Nick Gillett, co-founder and managing director of spirits distributor Mangrove Global, extols the variety and utility of bitters

droppers for bitters and syrups stand in a row on a blurred background of the bar

Bitters are a tiny but crucial ingredient of the cocktail world

Photo: iStock

Most retailers have cracked the basics of cocktail culture. Premium spirits have broadened nicely, RTDs have exploded and the average shopper now knows their Margarita from their Manhattan. But there's still one part of the home bar that deserves more shelf space and more thought: cocktail bitters.

Home cocktail culture is no longer a lockdown hangover; it is a genuine habit. Consumers are more confident mixing drinks, and they increasingly want the results to feel considered and bar-quality.

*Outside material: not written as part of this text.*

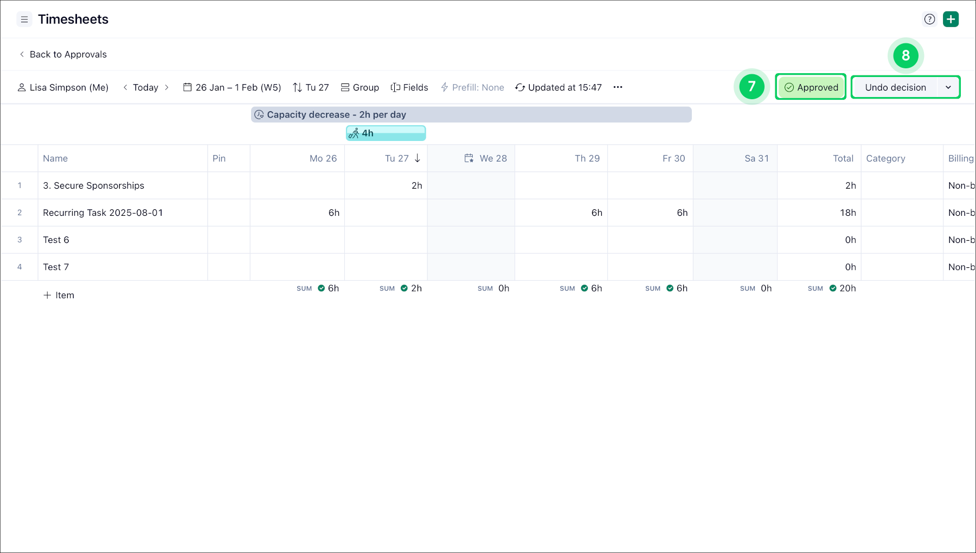Click the green plus add button
The image size is (976, 553).
click(x=951, y=20)
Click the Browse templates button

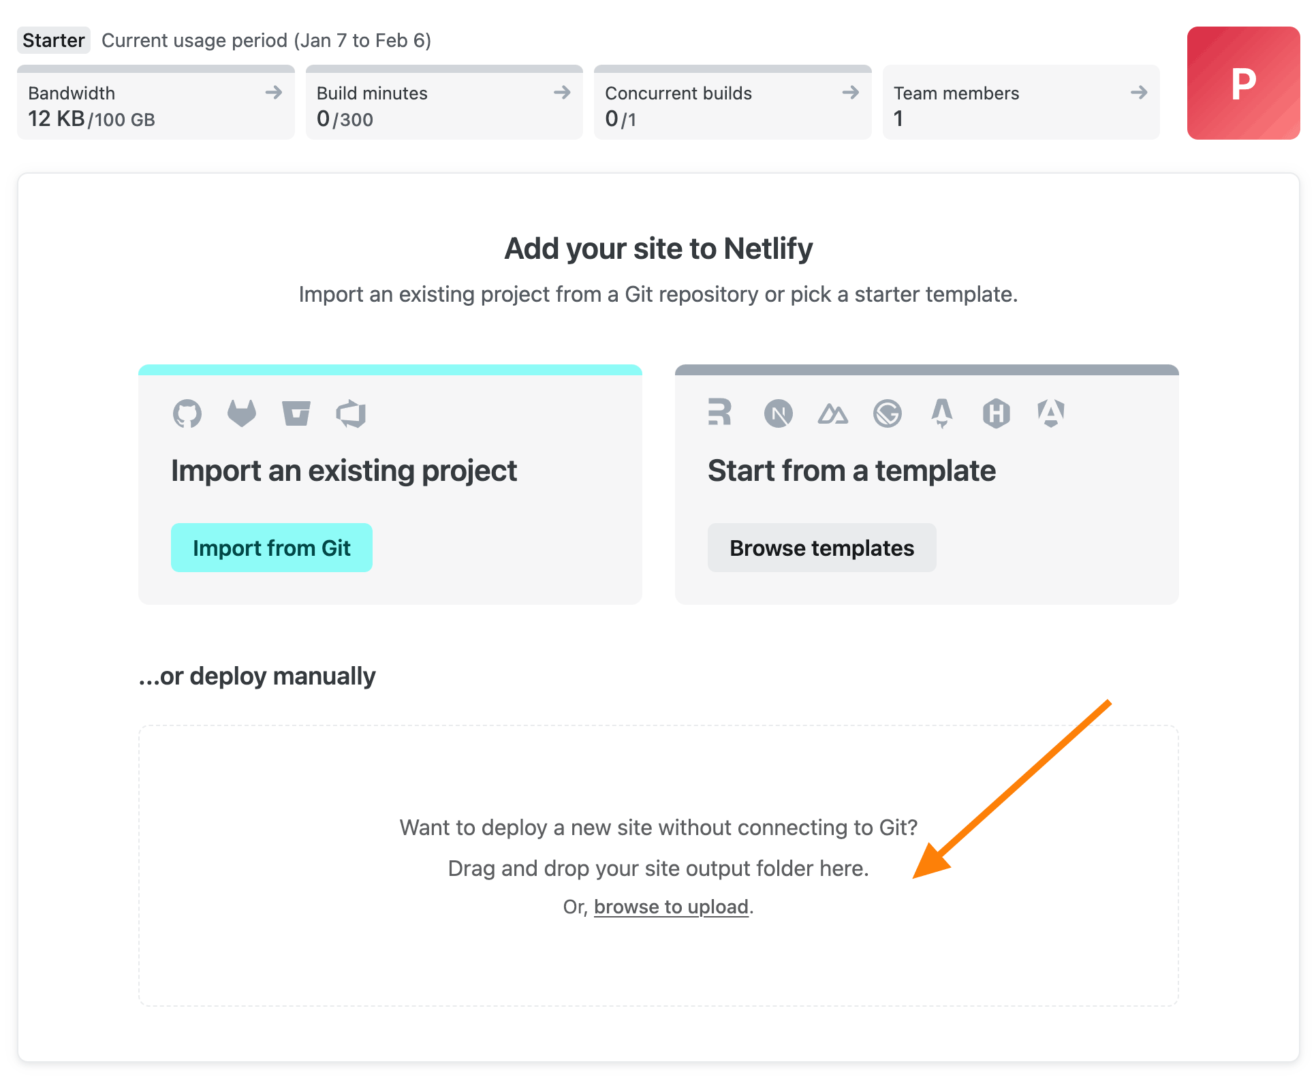[821, 547]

That doesn't always mean buying another bottle of spirits. Often it means adding one small product that elevates what they already have – which is where bitters come in.

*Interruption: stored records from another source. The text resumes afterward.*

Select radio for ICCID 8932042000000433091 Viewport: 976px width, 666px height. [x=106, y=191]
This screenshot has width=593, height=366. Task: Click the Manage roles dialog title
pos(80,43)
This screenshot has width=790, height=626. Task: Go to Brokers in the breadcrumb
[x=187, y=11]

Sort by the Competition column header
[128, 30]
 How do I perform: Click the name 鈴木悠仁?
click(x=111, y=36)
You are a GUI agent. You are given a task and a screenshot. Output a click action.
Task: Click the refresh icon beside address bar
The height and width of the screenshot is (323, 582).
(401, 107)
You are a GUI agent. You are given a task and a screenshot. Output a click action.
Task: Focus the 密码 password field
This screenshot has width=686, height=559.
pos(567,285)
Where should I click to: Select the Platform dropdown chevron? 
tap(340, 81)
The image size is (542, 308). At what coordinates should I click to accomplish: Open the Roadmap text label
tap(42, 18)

Joe Fee, one of the great characters of this industry, used to say that bitters are the mixologist's spice rack. I love that. His own brand, Fee Brothers, has become the quiet workhorse that bartenders reach for every single day and that loyalty doesn't stop at the bar door. A chef wouldn't dream of sending out a dish without seasoning, so why are we still expecting home drinkers to build a proper Old Fashioned or Manhattan without the finishing touch that gives it structure and depth?

Bitters are a tiny but crucial ingredient – the salt and pepper of the cocktail world. A few drops can turn something competent into something genuinely special and from a retail perspective, that's a useful story, they’re a smart add-on and feel premium and purposeful. If someone's buying bourbon, dark rum or vermouth, the cross-sell opportunity is right there. Done well, bitters can turn a single-bottle shop into a full-occasion purchase. But don’t just take my word for it. The Whisky Exchange has watched cocktail bitters grow at an impressive 25 per cent a year since 2020, which tells you everything you need to know about where home‑mixing culture is heading.

The key? Making them accessible. Bitters isn’t a category that sells itself through mystery – if the shopper doesn't know what they're for they’ll pass them by. But clear serve suggestions, recognisable cocktail names on the shelf and smart placement near whisky and mixers will do far more than any fancy POS. Bitters also work brilliantly in gifting: obvious moments when a beautifully packaged bottle alongside a spirit makes the whole purchase feel more considered.

Bitters aren't going to become a mass-volume category overnight; they don't need to – but as more shoppers look to recreate bar-quality drinks at home, they absolutely deserve to be part of the conversation. For retailers, that makes them a small-format opportunity well worth taking seriously.